I have a degree in political science. I started off great, working for the Board of Elections in my county, albeit in Information Systems. I ended up as Director of Operations for my county’s Democratic Committee. This was decades ago. When there was a shakeup, and the new chair wanted a salary, the Financial Director was kept on for obvious reasons, but I was let go. The outgoing chair wrote a recommendation for me that was so wonderful I’m convinced it’s how I got every job after that one, including the law firm I’ve been at for the last 18 years.

I’m a Sr Developer by day, but by night I organize, volunteer, get out the vote, and sometimes wear a cape. Just kidding…

I’ve been volunteering for campaigns for years. Even more so in the last 6 (I wonder why). I have been a text leader, a text moderator, a rapid support captain, and a senior organizer. I’ve run phone banks, I’ve developed and run texting programs, I’ve managed Mobilize, worked on lists in Votebuilder, run call time in NGP8, edited websites, managed volunteers, managed Slack workspaces, and more. I take off (PTO) a week leading up to the election to volunteer full-time.

This year, I have found it increasingly difficult to offer my help. I know, crazy, right? I’ve had campaigns not respond to my feedback or offers to help, and it is baffling. Recently a campaign just completely cut me off, and it was such a slap in the face, I really had to write this out. Here’s my experience of what just happened and why it should concern your campaign.

At the beginning of this year, I knew I wanted to go all out on volunteering with campaigns for the midterms. At first, I ended up on a county primary with some fellow organizers. Then I got a recommendation to help another state senate primary.
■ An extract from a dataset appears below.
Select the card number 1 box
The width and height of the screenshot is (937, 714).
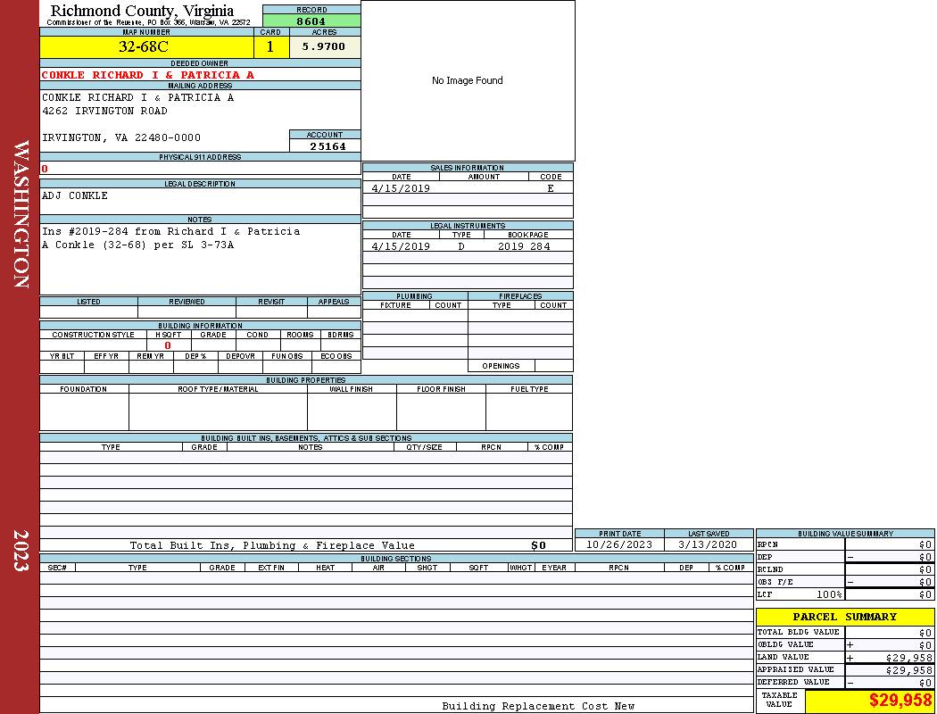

I also picked out a US Senate candidate, who I really wanted to win. Amazing person, has the right tone, is inclusive, and cares about the people in the state. This is someone I want in the Senate. I signed up for their campaign to make calls. Yes, I’ve run phone banks, but this campaign doesn’t know me yet. I am perfectly happy to pay my dues, go through the front door, and then offer more of my skills. I’m not asking for a job or pay, and I’m quite all right with volunteer gatekeeping. In fact, I respect it.

I hate phone banking. At least at first. But here’s the thing — Volunteering for a candidate is so important. I don’t want candidates who just pump out ads and fill mailboxes with mailers created by some overpriced consulting firm. Talking to someone who supports a candidate, and is volunteering to spread the word — means something.

I attended phone banks for about a month or 2. My dad joined some. My mom joined some. Eventually, the host asked me to start running the weekly phone bank. Great, they are accepting my help. By now I’m in their Slack workspace too, although they don’t have much of any activity in there. Then things start to go sideways. The person running the phone bank program, the one who asked me to run the phone banks, is leaving the campaign. Each week, this person updated the slide deck for where we were calling and they started the Zoom 10 minutes early to let me in and make me the host. This was so they wouldn’t have to give me the campaign’s zoom credentials, which makes perfect sense. Gatekeeping. These are good practices.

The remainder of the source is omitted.